Are We Attributing to MAGA Far More “Thinking” than Is Properly Warranted?

I remember a sixth-grade science class in which our teacher, Mr. Tokeida, brought in a number of meal worms and a large petri dish.  He told the class, “I’m going to take a few meal worms, one at a time, and put them in the center of the petri dish.  I want you to watch what happens.”  Each one moved in a straight line until it encountered the edge of the petri dish, then followed the rim in a circle, never veering away back towards the center.

“Why do you think they all did this exact thing?” he asked us.

One of us said, “Because they think they can get out.”

Mr.

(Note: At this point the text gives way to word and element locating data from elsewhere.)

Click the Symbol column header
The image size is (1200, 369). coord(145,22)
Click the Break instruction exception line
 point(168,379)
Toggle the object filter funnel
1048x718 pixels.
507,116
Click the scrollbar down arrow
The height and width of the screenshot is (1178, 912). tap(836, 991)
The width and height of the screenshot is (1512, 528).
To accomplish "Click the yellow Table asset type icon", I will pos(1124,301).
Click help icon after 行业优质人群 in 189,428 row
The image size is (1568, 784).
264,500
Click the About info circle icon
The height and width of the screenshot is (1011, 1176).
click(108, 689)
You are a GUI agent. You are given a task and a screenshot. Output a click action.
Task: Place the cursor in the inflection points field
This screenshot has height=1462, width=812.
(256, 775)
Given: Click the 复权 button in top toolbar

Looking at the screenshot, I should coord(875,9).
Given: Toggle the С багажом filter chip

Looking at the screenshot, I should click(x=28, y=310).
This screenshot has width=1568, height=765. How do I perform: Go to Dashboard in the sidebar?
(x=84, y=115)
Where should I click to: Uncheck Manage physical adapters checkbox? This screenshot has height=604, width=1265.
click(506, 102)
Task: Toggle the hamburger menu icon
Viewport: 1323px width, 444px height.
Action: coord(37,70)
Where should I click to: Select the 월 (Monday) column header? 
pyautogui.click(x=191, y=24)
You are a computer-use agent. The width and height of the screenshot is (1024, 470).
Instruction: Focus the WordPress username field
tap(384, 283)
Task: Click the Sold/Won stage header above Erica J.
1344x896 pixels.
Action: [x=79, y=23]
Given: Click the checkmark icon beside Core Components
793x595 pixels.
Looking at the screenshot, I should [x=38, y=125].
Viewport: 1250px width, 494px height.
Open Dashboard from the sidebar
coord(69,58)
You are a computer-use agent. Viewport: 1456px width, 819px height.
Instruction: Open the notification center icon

Tokeida smiled and asked my classmate in response, “So you’re attributing a meal worm with the ability to think?”

I was stunned; I hadn’t seen this coming.  Here was an introduction to philosophy that hit me like a ton of bricks.  There must be some mechanism that drove the meal worms to follow the rim, but it couldn’t properly be called “thinking,” could it?

There is an analogy to a recent monologue that Bill Maher did, aimed at Trump supporters, asking them to consider what “America” actually means in terms of rule of law, due process, no-one above the law, and the U.S. Constitution. He concluded: “What good is Making America Great Again if you wind up losing the ‘America’ part?”

When I heard this, I traveled back to sixth grade, and I asked myself: are we over-attributing the capacity to think to these people?